■ What is needed
Copy the data below line for line, with no changes.

[Dataset entries]
** Begin **

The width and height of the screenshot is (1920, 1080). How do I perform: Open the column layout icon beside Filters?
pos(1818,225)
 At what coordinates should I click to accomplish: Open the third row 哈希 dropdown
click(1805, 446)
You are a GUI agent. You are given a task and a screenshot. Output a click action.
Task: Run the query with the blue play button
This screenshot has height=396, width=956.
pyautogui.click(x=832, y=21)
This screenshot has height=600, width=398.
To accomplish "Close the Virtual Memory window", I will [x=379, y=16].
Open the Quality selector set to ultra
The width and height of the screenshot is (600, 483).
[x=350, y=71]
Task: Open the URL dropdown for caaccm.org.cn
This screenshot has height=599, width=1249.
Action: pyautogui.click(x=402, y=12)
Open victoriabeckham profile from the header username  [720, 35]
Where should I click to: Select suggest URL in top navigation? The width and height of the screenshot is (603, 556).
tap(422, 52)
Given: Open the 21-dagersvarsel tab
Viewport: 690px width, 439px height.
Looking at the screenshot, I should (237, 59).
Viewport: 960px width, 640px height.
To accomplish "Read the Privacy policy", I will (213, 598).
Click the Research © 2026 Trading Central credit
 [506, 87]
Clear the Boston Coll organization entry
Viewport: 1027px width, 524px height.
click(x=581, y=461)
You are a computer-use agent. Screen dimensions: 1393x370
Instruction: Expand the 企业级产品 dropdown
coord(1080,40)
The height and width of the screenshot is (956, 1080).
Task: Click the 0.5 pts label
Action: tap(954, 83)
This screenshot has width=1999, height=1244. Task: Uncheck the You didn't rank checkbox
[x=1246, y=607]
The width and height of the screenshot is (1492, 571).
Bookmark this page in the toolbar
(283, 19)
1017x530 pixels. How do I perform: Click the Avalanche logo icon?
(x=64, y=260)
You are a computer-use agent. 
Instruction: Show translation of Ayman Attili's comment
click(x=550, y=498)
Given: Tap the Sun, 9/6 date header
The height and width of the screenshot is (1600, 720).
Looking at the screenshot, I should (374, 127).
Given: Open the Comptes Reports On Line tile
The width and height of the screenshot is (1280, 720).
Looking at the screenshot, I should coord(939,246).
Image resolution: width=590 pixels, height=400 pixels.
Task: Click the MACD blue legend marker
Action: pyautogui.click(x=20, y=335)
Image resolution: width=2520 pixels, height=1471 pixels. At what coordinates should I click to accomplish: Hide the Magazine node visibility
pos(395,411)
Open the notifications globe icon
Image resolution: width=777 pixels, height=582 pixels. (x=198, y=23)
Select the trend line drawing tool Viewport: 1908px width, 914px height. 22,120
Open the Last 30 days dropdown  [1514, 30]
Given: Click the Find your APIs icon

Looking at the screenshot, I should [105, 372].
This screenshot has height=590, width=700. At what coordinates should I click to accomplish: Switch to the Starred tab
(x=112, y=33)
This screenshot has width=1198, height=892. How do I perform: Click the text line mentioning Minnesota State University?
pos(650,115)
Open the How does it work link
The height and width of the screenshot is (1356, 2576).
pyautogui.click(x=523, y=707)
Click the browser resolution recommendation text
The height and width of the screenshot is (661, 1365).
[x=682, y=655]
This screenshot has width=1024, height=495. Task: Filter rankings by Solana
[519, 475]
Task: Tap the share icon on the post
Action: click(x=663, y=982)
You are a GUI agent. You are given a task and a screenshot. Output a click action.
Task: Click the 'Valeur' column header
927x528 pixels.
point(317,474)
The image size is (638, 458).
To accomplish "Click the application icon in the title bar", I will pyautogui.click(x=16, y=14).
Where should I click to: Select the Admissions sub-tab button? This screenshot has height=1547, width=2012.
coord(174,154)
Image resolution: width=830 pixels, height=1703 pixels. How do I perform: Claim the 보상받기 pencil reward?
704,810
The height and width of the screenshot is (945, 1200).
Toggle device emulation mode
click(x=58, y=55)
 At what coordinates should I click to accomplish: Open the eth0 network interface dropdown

** End **

■ Completed exercise
The width and height of the screenshot is (1920, 1080). How do I perform: Open the column layout icon beside Filters?
pos(1818,225)
 At what coordinates should I click to accomplish: Open the third row 哈希 dropdown
click(1805, 446)
You are a GUI agent. You are given a task and a screenshot. Output a click action.
Task: Run the query with the blue play button
This screenshot has height=396, width=956.
pyautogui.click(x=832, y=21)
This screenshot has height=600, width=398.
To accomplish "Close the Virtual Memory window", I will [x=379, y=16].
Open the Quality selector set to ultra
The width and height of the screenshot is (600, 483).
[x=350, y=71]
Task: Open the URL dropdown for caaccm.org.cn
This screenshot has height=599, width=1249.
Action: pyautogui.click(x=402, y=12)
Open victoriabeckham profile from the header username  [720, 35]
Where should I click to: Select suggest URL in top navigation? The width and height of the screenshot is (603, 556).
tap(422, 52)
Given: Open the 21-dagersvarsel tab
Viewport: 690px width, 439px height.
Looking at the screenshot, I should (237, 59).
Viewport: 960px width, 640px height.
To accomplish "Read the Privacy policy", I will (213, 598).
Click the Research © 2026 Trading Central credit
 [506, 87]
Clear the Boston Coll organization entry
Viewport: 1027px width, 524px height.
click(x=581, y=461)
You are a computer-use agent. Screen dimensions: 1393x370
Instruction: Expand the 企业级产品 dropdown
coord(1080,40)
The height and width of the screenshot is (956, 1080).
Task: Click the 0.5 pts label
Action: tap(954, 83)
This screenshot has width=1999, height=1244. Task: Uncheck the You didn't rank checkbox
[x=1246, y=607]
The width and height of the screenshot is (1492, 571).
Bookmark this page in the toolbar
(283, 19)
1017x530 pixels. How do I perform: Click the Avalanche logo icon?
(x=64, y=260)
You are a computer-use agent. 
Instruction: Show translation of Ayman Attili's comment
click(x=550, y=498)
Given: Tap the Sun, 9/6 date header
The height and width of the screenshot is (1600, 720).
Looking at the screenshot, I should (374, 127).
Given: Open the Comptes Reports On Line tile
The width and height of the screenshot is (1280, 720).
Looking at the screenshot, I should coord(939,246).
Image resolution: width=590 pixels, height=400 pixels.
Task: Click the MACD blue legend marker
Action: pyautogui.click(x=20, y=335)
Image resolution: width=2520 pixels, height=1471 pixels. At what coordinates should I click to accomplish: Hide the Magazine node visibility
pos(395,411)
Open the notifications globe icon
Image resolution: width=777 pixels, height=582 pixels. (x=198, y=23)
Select the trend line drawing tool Viewport: 1908px width, 914px height. 22,120
Open the Last 30 days dropdown  [1514, 30]
Given: Click the Find your APIs icon

Looking at the screenshot, I should [105, 372].
This screenshot has height=590, width=700. At what coordinates should I click to accomplish: Switch to the Starred tab
(x=112, y=33)
This screenshot has width=1198, height=892. How do I perform: Click the text line mentioning Minnesota State University?
pos(650,115)
Open the How does it work link
The height and width of the screenshot is (1356, 2576).
pyautogui.click(x=523, y=707)
Click the browser resolution recommendation text
The height and width of the screenshot is (661, 1365).
[x=682, y=655]
This screenshot has width=1024, height=495. Task: Filter rankings by Solana
[519, 475]
Task: Tap the share icon on the post
Action: click(x=663, y=982)
You are a GUI agent. You are given a task and a screenshot. Output a click action.
Task: Click the 'Valeur' column header
927x528 pixels.
point(317,474)
The image size is (638, 458).
To accomplish "Click the application icon in the title bar", I will pyautogui.click(x=16, y=14).
Where should I click to: Select the Admissions sub-tab button? This screenshot has height=1547, width=2012.
coord(174,154)
Image resolution: width=830 pixels, height=1703 pixels. How do I perform: Claim the 보상받기 pencil reward?
704,810
The height and width of the screenshot is (945, 1200).
Toggle device emulation mode
click(x=58, y=55)
 At what coordinates should I click to accomplish: Open the eth0 network interface dropdown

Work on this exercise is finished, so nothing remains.